Weight

Tonight as you lay tucked in with your Hedgie and your heavy blankie, close by your brother, I feel the weight.

I feel it often.

I feel it when I think back to your perfect face that I caressed almost six years ago in the hospital. So bright eyed, so much unknown.

When those years ago as a brand new mother, I cried in sleep deprivation while longing to feel myself again.

I feel the weight when I relive the start of your life, digging for clues on when things started to change.

Was it me?

Did I not hold you enough?

I was so so tired and afraid, is that what I did wrong?

I feel this weight in my chest as I overanalyze every detail. I feel it as I meticulously pull apart memories of my own imperfection.

When I would sit your one year old body in the pack n play, nursery rhymes flashing on the tv, so that I could take a shower.

Or the food battles that I should have given in too.

Even the first month of your life when I battled with post partum depression and should have sought out more help than I did.

When I threw in the towel and stopped breastfeeding, long before six months.

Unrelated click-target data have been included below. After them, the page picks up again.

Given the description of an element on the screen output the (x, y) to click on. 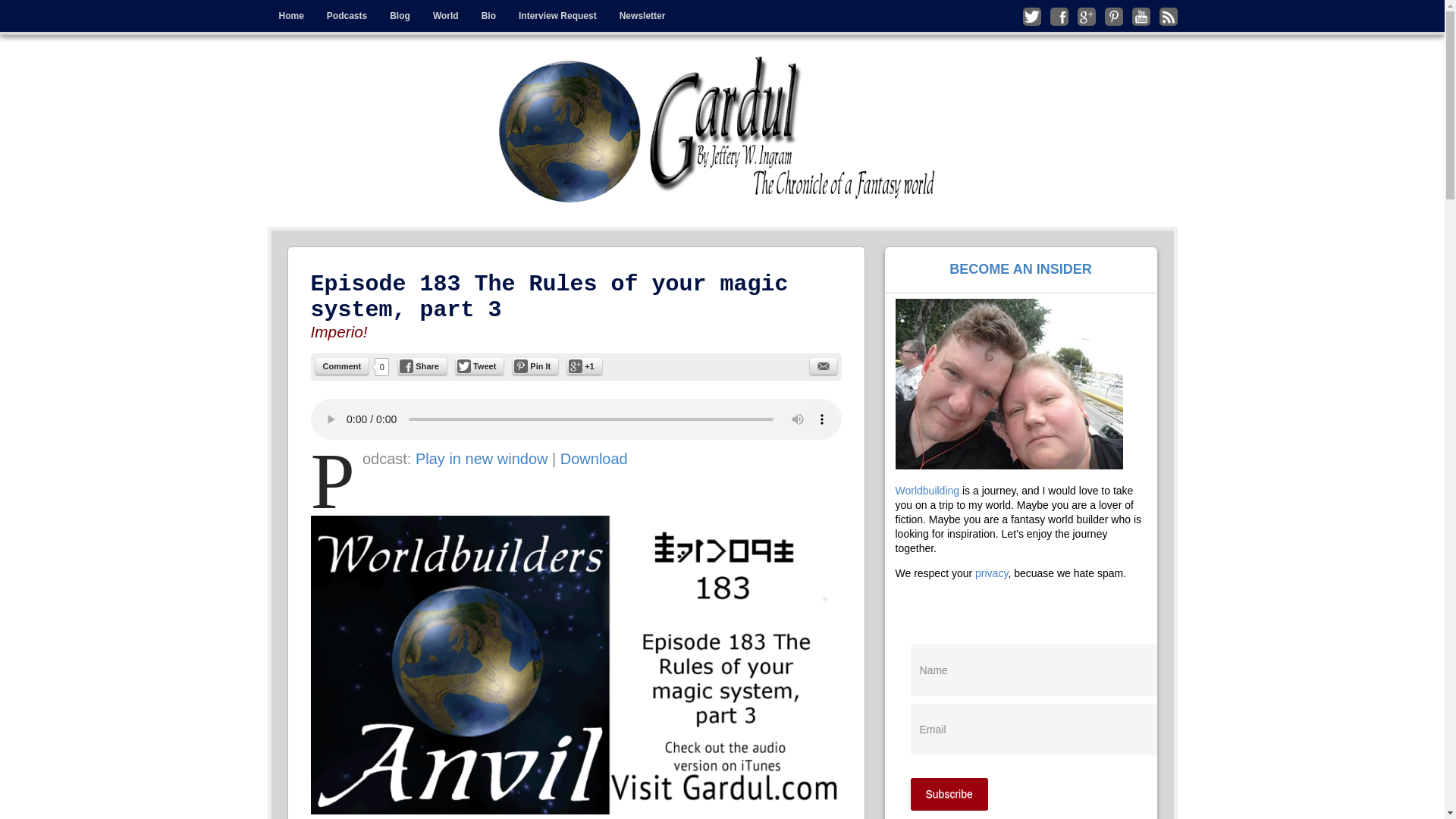
Share (421, 365)
Play in new window (481, 458)
Follow me on Pinterest (1112, 16)
Gardul (328, 67)
Comment (342, 365)
Home (290, 15)
Share on Facebook (421, 365)
Podcasts (346, 15)
Follow me on Twitter (1031, 16)
Bio (488, 15)
Given the description of an element on the screen output the (x, y) to click on. 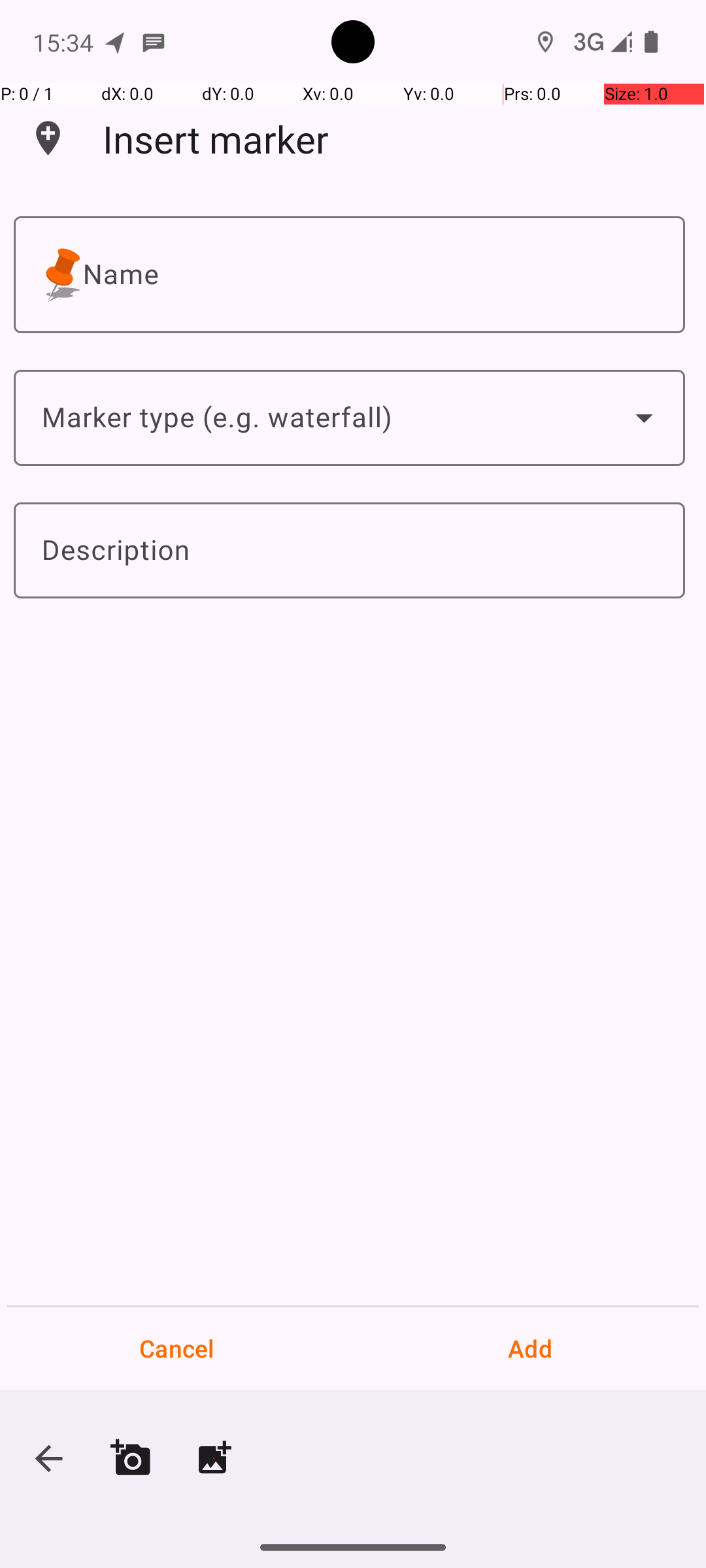
Insert marker Element type: android.widget.TextView (215, 138)
Insert photo Element type: android.widget.Button (130, 1458)
Insert gallery image Element type: android.widget.Button (213, 1458)
Marker type (e.g. waterfall) Element type: android.widget.AutoCompleteTextView (349, 417)
Given the description of an element on the screen output the (x, y) to click on. 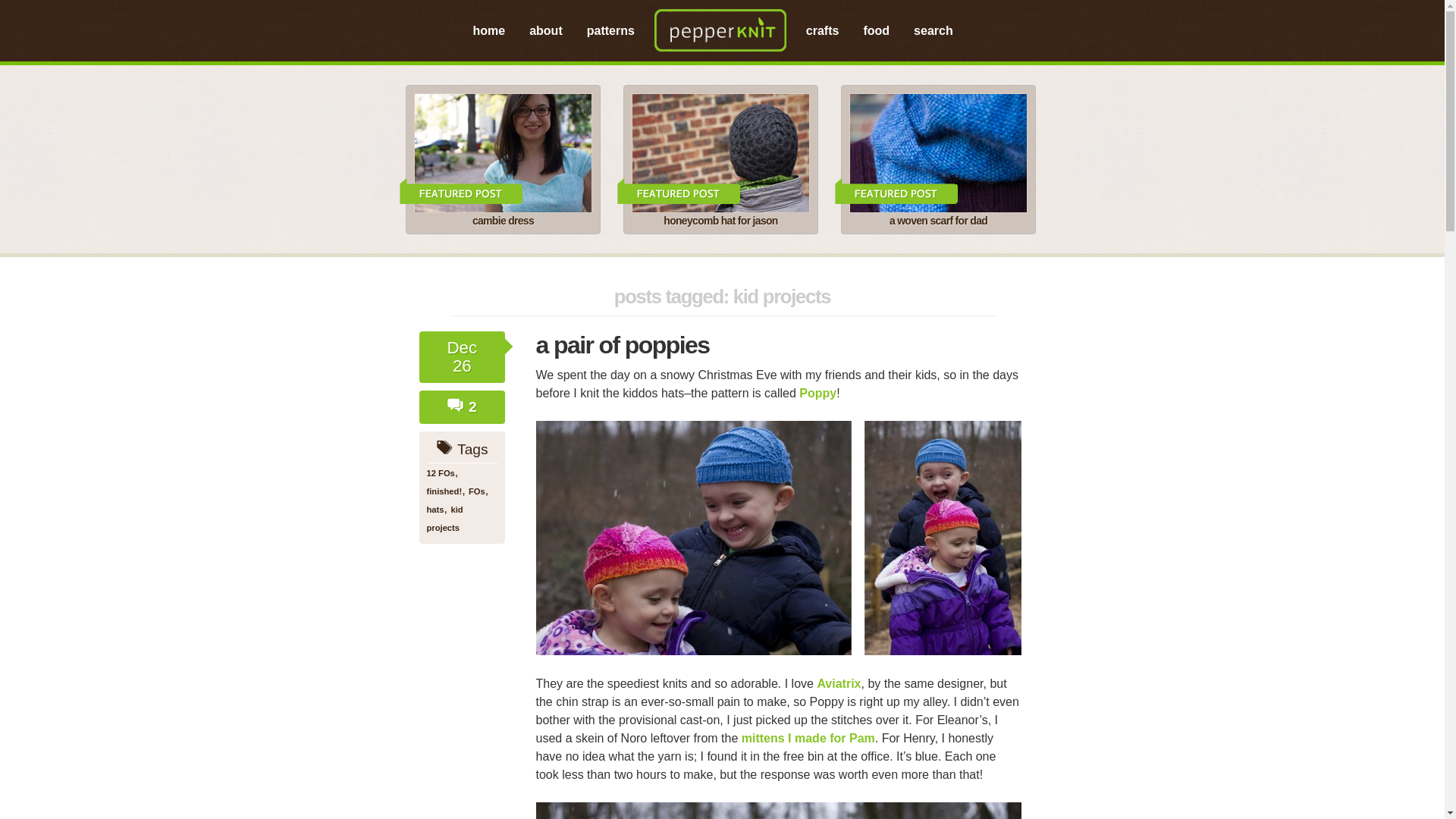
a pair of poppies (622, 344)
2 Comments (455, 404)
home (489, 30)
About Minty (545, 30)
2 (461, 407)
Home (489, 30)
cambie dress (467, 190)
about (545, 30)
patterns (610, 30)
Available Patterns  (610, 30)
Tags (443, 447)
kid projects (444, 518)
hats (435, 509)
12 FOs (440, 472)
FOs (476, 491)
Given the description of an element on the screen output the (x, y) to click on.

But then something funny happens.

As my mind convinces me of all my faults as a mother, I remember the bits buried in the fog.

I feel the peace of the brand new mother singing A Child’s Prayer to her baby every night before laying him down.

The nightly bath times with giggles and bath crayons staining my tub.

I hear the hum of your stuffed whale toy and its ocean sounds, played on repeat through the night to soothe your newborn body. I still sway to that sound.

The pride on my face as I realized that my toddler could read. You wouldn’t talk, but boy could you read.

I remember the look on your face, so focused, when you would arrange your array of foam bath letters, hour after hour.

The joy I felt as you learned to talk, completely on your own timetable.

The memories pile in and melt the weight.

Sweet boy, I know tomorrow I’ll make mistakes.

Maybe I’ll yell or wish for bedtime too soon.

We’re growing together, it’s okay.

There is so so much weight in our journey. But son, there is so much light. There is joy and love, pure light.